Verslaggever teekent hierbij o.a. het volgende aan: „Dat de werving van zelf (zooals in 1908) een 500tal jonge mannen, het geslacht psysiek en psychisch achteruit zou doen gaan, gelijk het vorige verslag vermeldt, zou ik niet gaarne verplicht zijn te bewijzen. Eerstens zijn in vroegere ■ tijden volkeren uit zeer langdurige oorlogen, die hen veel meer dan 0.3 °/o hunner jeugdige krachten kostten, zeer krachtig te voorschijn getreden en verder staan tegenover één aangenomene bijna 2.5 afgewezenen. De afgewezenen zijn geen invaliden, integendeel, zij zijn onvolwassen of hebben slechts lichte gebreken, die op het ras geen slechten invloed zullen uitoefenen. De drang om zijn land eens te verlaten, zal de Minahasser ook zonder werving wel blijven gevoelen".

De algemeene gezondheidstoestand was gunstig.

De regenval bedroeg 2380 m.M. in 162 regendagen.

Malaria kwam betrekkelijk zelden in behandeling, evenmin cachexia paludosa.

De diagnose beri-beri werd, vooral in de maanden Juli en Augustus, meermalen onder de gevangenen gemaakt. In het geheel werden 44 gevangenen wegens beri-beri naar Tondano gezonden.

Lepra werd niet gezien.

Mazelen kwamen in April en Mei matig uitgebreid voor.

Pokken kwamen het meest voor in April, Mei en Juni, nl. respectievelijk 92,72 en 85 gevallen, met respectievelijk 13, 16 en 28 sterfgevallen.

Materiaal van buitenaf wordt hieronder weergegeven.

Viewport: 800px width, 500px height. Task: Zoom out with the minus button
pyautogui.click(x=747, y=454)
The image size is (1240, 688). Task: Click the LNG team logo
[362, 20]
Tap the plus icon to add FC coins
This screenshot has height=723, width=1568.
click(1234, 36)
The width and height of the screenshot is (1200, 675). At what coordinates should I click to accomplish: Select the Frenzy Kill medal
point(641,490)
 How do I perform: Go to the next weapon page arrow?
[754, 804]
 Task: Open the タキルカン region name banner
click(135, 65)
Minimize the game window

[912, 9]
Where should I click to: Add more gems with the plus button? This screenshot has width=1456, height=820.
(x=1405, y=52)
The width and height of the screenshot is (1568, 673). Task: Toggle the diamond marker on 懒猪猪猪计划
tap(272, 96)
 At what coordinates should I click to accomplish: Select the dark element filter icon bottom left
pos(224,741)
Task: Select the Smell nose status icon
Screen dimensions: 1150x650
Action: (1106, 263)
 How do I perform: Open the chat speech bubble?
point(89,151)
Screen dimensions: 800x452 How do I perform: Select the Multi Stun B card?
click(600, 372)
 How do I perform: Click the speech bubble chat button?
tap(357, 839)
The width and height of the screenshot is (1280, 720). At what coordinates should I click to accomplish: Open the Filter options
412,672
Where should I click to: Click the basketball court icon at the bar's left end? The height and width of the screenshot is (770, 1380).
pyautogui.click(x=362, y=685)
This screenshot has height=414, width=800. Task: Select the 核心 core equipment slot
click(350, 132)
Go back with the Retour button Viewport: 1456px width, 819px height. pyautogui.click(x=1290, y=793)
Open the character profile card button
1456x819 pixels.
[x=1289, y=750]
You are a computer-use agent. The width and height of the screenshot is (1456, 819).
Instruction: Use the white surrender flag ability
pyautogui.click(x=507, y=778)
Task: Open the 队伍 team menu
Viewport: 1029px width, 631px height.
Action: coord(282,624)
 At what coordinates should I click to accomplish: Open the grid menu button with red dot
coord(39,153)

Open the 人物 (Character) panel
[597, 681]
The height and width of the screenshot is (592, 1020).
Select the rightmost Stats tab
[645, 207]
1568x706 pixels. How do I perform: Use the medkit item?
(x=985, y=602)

In de havenplaats Kenia werden sinds 25 Augustus de pokken geacht epidemisch te heerschen bij het Mohamedaansche deel der bevolking.

Geslachtsziekten kwamen alleen in klinische behandeling voor.

Besmettelijke oogziekten en anchylostomiasis werden niet waargenomen.

Phthisis pulmonum komt hier veel voor.